The water level reached after the simulations carried out under stationary and non-stationary conditions indicates that modeling under non-stationary scenario better represents the current hydrological conditions of the Gordo creek watershed, where rainfall events of low magnitude are generating floods every year during the rainy season (during which the soil is saturated most of the time) at the watershed’s outlet, when, in theory, they ought not to. This can be observed, for instance, in the results of the hydraulic simulation at K0+018.5 shown in Table 12 (P24h-max, peak flow, and water elevation) and Figure 13, where the bankfull level (9.94 m) is reached at a lower return period (floods occur more frequently) under non-stationary conditions (Tr < 2-year). Under stationary conditions, a 2-year return period flow, defined as the mean annual flow (or annual maximum daily flow) [28,29], did not result in a bankfull section, which is not what is currently occurring in the study area (floods every year). The change in the rainfall pattern evidenced in previous sections may be the reason for a shift towards more recurrent and higher-than-usual events that cause floods more frequently than in the past. Likewise, statistically speaking, the ACI results obtained in Section 3.2 (747.5103 for non-stationary and 753.3721 for stationary) demonstrated that the non-stationary condition is more adequate. The AIC test serves to evaluate how good a model is for predicting future values [30]. The lower the value of the AIC the better the model.
In terms of the flood depth (elevation above bankfull level) at the area of the watershed outlet, Table 13 and Figure 14 show the water depth above the bankfull level for different return periods. This sensitivity analysis reveals the necessity for sizing hydraulic structures under non-stationary conditions to avoid more recurring floods. Notwithstanding that the 1-D hydraulic simulation is incapable of delineating the extension of the flooded area beyond the creek’s bank, the difference between NSC and SC elevations in Table 13 is an indication of what locals and workers of the industrial area have been noticing every year: floods in this area have been gradually worsening in terms of both frequency of occurrence and area covered by water (as well as the water depth marks left at some points that local people use as reference points). Further research is needed, though. Future work in this area must include a more detailed survey (topographic study) covering more area, so as to assess and more accurately quantify (numerically and spatially) the aforementioned anecdotal evidence.
An option for making decisions when designing some hydraulic structures would be to perform a benefit-cost analysis to compare a design under non-stationary conditions versus under stationary condition, taking into account free board heights, allowing handling of the non-stationary peak flow depending on the design return period.
In addition to the already quantified effects of climate change on Cartagena’s P24h-max pattern and the Gordo creek watershed’s hydrological response, the fact that almost 85% of the watershed is still rural indicates that any increase in the impervious area will both raise the peak flow and reduce the time of concentration.
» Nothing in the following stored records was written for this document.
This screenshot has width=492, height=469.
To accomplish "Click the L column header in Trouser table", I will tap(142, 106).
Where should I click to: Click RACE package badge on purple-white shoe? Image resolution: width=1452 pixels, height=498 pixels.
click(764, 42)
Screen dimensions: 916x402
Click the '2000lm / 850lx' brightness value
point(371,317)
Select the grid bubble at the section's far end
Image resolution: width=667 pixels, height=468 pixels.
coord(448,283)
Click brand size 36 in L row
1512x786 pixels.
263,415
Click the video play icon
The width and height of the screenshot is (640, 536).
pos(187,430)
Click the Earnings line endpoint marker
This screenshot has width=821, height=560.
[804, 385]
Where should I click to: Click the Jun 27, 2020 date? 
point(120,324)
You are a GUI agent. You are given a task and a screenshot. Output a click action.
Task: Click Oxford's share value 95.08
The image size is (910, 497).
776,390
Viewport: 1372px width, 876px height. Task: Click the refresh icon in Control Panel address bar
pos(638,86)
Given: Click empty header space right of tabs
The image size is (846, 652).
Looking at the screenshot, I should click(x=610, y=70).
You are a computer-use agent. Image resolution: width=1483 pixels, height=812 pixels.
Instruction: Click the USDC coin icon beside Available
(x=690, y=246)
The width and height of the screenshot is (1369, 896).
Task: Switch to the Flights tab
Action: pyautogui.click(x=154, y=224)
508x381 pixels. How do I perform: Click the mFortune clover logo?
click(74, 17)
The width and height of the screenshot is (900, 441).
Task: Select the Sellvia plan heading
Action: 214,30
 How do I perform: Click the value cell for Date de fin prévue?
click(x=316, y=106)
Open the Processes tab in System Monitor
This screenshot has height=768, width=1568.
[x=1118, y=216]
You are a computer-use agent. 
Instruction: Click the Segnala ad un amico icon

These two variables will worsen the situation at the outlet of Gordo creek watershed unless a series of measures are implemented. For instance, the combination of sustainable urban drainage systems (SUDS) [31,32], stormwater storage vaults/tanks (both online and offline), aquifer storage and recovery (ASR) wells, infiltration ponds, among others, have proved to be effective at managing stormwater by: (a) keeping the peak flow at the same magnitude (or lower) when pre-development and post-development scenarios are compared, (b) avoiding the design of larger hydraulic structures, (c) minimizing the risk of floods, and (d) recharging aquifers, as a plus.

5. Conclusions

P24h-max values associated to a given return period are a key variable when estimating design DSR for hydraulic structures for stormwater management, especially in ungauged watersheds. The values obtained in the AIC test carried out in this study, indicated that a frequency analysis under non-stationary conditions represents best the behavior of the rainfall patterns of the P24h-max observations at the Rafael Núñez station. A stationary scenario is, in this case, further from the natural reality, when compared to non-stationary conditions. This was also confirmed by both the increase in the occurrence of P24h-max events greater than or equal to 148.1 mm (value for a 10-year return period under stationary conditions), and the increasing linear trend over time of the overall P24h-max observations. These findings may be an indication that the typical frequency analysis of rainfall under stationary conditions may no longer be applicable when calculating the design rainfall associated with a given return period for sizing hydraulic structures throughout Cartagena de Indias. Furthermore, designing under stationary conditions may have direct implications in the decisions local authorities will be taking in the coming years, given that millions of dollars will be invested in upgrading the city’s stormwater system. The 1-D hydraulic simulation performed herein revealed that the Gordo creek watershed outlet area can be flooded even with an event of 2-year return period (every year)—a situation that had never been observed in the past according to what local people have affirmed. The increase in the P24h-max, though, is not the sole factor to be taken into account when evaluating the reasons behind the more frequent floods reported. Uncontrolled and unplanned urbanization of vegetated areas may and will exacerbate the recurrent floods registered within the study area.
It is noteworthy to mention that sizing larger hydraulic structures for stormwater management as the only solution for the larger rainfall events estimated under non-stationary conditions might be unsuitable and unsustainable in cases where surface area limitations exist (especially in urban areas). Therefore, implementing best management practices for controlling stormwater sources in old and newly constructed areas shall be one of the city’s goals in maintaining the design peak flow values, especially under increasing non-stationary conditions.

Acknowledgments

The authors want to thank Germán Castaño for contributing with relevant and helpful technical information. Also, thanks to Orlando Viloria for helping to edit some of the blue-prints.

Author Contributions

Oscar E. Coronado-Hernández has carried out the hydrological and hydraulic simulations. Rainfall frequency analysis has been performed by Alvaro Gonzalez-Alvarez and Oscar E. Coronado-Hernández. Data and results analysis has been done by Alvaro Gonzalez-Alvarez. Helena M. Ramos and Vicente Fuertes-Miquel have helped writing and revising the paper.

Conflicts of Interest

The authors declare no conflict of interest. The funding sponsors had no role in the design of the study; in the collection, analyses and interpretation of data; in the writing of the manuscript; and in the decision to publish the results.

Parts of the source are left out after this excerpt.